From the entries, copy out every line in which the word "computer" is found.

====== Records supplied ======

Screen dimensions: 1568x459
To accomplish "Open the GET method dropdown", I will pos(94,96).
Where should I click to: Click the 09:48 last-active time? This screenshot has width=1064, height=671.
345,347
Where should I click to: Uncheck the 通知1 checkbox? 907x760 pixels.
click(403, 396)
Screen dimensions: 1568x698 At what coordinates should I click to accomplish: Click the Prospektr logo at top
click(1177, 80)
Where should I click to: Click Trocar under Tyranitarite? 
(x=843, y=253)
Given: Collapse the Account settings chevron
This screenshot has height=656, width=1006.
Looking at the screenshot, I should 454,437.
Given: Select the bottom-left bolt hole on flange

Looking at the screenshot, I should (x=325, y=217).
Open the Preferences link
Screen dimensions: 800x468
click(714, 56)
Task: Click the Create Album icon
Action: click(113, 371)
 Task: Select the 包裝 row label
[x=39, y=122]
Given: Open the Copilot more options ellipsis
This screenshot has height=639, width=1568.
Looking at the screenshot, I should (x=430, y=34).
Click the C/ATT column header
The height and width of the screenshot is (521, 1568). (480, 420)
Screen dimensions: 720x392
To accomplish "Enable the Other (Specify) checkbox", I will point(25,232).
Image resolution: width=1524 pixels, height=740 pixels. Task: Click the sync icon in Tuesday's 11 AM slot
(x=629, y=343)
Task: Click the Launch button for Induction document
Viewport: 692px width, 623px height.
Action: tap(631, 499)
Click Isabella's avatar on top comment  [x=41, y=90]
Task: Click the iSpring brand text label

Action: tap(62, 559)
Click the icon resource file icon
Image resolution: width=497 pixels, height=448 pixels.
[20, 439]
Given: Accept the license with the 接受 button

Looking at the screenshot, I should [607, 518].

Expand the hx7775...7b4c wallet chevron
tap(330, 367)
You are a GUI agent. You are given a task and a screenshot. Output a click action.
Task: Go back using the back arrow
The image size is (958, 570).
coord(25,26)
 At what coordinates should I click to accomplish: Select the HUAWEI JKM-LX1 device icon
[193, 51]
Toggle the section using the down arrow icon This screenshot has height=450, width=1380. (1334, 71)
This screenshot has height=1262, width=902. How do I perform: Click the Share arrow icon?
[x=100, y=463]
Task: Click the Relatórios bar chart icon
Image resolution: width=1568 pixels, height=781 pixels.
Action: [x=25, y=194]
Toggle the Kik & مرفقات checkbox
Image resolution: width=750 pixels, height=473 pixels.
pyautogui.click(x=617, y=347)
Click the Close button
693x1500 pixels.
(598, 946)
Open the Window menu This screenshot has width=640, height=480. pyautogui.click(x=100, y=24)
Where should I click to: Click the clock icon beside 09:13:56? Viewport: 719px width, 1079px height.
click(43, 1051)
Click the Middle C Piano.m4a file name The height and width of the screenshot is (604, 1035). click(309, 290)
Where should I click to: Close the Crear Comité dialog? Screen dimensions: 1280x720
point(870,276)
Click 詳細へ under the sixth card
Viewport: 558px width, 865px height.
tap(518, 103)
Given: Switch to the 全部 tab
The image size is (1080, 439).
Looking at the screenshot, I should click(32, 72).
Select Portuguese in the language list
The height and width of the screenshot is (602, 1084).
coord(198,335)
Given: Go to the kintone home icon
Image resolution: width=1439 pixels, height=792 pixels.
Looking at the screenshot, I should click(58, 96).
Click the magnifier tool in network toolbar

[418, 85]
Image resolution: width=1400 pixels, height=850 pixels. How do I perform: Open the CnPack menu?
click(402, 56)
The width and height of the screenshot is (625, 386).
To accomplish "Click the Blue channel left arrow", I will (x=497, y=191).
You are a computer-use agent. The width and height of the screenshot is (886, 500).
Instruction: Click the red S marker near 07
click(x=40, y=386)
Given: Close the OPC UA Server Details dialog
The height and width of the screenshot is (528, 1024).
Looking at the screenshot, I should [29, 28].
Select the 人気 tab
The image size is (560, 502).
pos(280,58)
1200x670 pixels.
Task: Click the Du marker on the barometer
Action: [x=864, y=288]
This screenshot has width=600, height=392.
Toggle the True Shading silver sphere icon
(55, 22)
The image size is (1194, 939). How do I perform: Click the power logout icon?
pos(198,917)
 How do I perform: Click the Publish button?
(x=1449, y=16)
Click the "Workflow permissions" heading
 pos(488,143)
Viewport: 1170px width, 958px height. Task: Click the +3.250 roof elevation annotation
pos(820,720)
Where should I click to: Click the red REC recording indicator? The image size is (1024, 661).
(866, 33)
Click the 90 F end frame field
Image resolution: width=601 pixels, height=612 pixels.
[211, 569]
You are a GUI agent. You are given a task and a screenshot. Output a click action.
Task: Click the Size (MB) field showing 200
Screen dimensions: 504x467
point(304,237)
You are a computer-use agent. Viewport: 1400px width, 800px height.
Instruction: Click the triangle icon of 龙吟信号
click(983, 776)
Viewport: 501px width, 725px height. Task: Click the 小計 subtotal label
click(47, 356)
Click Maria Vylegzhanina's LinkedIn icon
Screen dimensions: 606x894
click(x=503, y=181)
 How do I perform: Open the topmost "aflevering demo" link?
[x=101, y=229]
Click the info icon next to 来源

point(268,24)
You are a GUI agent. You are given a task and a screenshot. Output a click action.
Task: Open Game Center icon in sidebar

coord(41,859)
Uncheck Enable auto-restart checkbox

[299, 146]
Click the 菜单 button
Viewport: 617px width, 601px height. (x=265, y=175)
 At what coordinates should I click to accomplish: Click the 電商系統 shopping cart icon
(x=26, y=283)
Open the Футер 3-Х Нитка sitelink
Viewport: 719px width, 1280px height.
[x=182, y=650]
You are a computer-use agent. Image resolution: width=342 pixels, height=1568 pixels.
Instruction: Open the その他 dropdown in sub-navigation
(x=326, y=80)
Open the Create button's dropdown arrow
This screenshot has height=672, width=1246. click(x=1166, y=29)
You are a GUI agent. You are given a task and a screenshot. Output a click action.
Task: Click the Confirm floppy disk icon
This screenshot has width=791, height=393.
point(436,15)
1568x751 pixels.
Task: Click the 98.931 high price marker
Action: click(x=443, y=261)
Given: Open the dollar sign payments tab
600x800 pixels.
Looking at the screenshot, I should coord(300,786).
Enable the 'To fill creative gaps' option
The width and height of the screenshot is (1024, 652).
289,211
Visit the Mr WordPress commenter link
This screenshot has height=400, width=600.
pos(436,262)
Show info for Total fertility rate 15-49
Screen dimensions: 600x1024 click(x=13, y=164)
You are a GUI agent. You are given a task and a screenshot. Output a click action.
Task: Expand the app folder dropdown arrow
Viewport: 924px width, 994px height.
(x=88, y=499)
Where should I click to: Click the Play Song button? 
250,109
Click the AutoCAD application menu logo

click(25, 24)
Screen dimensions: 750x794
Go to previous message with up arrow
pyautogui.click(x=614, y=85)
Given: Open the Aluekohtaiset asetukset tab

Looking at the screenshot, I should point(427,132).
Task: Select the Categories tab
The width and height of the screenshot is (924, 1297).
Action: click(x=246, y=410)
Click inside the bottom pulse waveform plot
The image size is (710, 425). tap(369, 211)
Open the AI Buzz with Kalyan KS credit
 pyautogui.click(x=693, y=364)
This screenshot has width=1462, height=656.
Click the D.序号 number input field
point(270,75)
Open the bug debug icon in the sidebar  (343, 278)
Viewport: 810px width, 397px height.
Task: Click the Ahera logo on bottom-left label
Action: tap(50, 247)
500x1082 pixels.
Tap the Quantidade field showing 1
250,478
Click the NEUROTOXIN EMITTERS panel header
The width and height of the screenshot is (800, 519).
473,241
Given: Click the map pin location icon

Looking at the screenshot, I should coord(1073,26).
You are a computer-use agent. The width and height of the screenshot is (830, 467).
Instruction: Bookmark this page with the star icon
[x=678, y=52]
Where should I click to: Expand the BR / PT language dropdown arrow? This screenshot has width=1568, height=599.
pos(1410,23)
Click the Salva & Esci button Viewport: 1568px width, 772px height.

======

| Output |
You are a computer-use agent. The width and height of the screenshot is (886, 500).
You are a computer-use agent. Viewport: 1400px width, 800px height.
You are a computer-use agent. Image resolution: width=342 pixels, height=1568 pixels.
You are a computer-use agent. The width and height of the screenshot is (830, 467).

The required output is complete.